Closed fjab closed 3 years ago
Since all data is bucketed, I'm not sure there's a way for us to know for sure what the maximum accuracy is for decimal values. Obviously in this case, it's a fee, so it makes sense to round to two decimals, but the values are generated by interpolating within buckets. We could approach it like "interpolate with accuracy equal to the next-smaller bucket size" - so in this case, if the bucket size for the query was 0.1
, we would interpolate in multiples of 0.05
. I can look at this - might be feasible in the time remaining but not sure.
In the general case, just because we can only extract information up to a resolution of 0.01
doesn't mean there are no values with a greater resolution... So it's not clear if the above is always the best approach.
Hm, that makes sense. Not trivial. However, we don't even need to bucket to get anything out in this case. I can actually output fee_billed directly, and many values bypass the anonymizer. So another simple solution would be to assume the highest number of decimals that passes the anonymizer is a good value (?).

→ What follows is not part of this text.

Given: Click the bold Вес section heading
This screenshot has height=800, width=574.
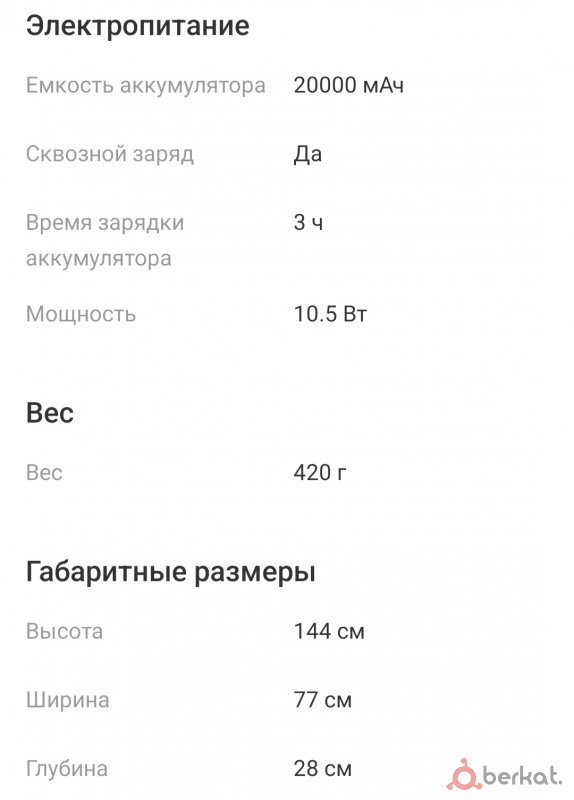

Just discussed this with @AndreiBozantan. It's probably a safe assumption that fewer decimal places are actually needed. I.e. default to two decimal places. If there are enough sample values that came from the cloak and it's possible to derive a higher number of decimal places from those samples, then we can deviate from the default.
Fixed with #379
See attached screenshot – this is from the Clinic table on demo.aircloak. fee_billed only has up to two decimals in the dataset, so showing it down to 14 decimals is not an accurate representation of the data.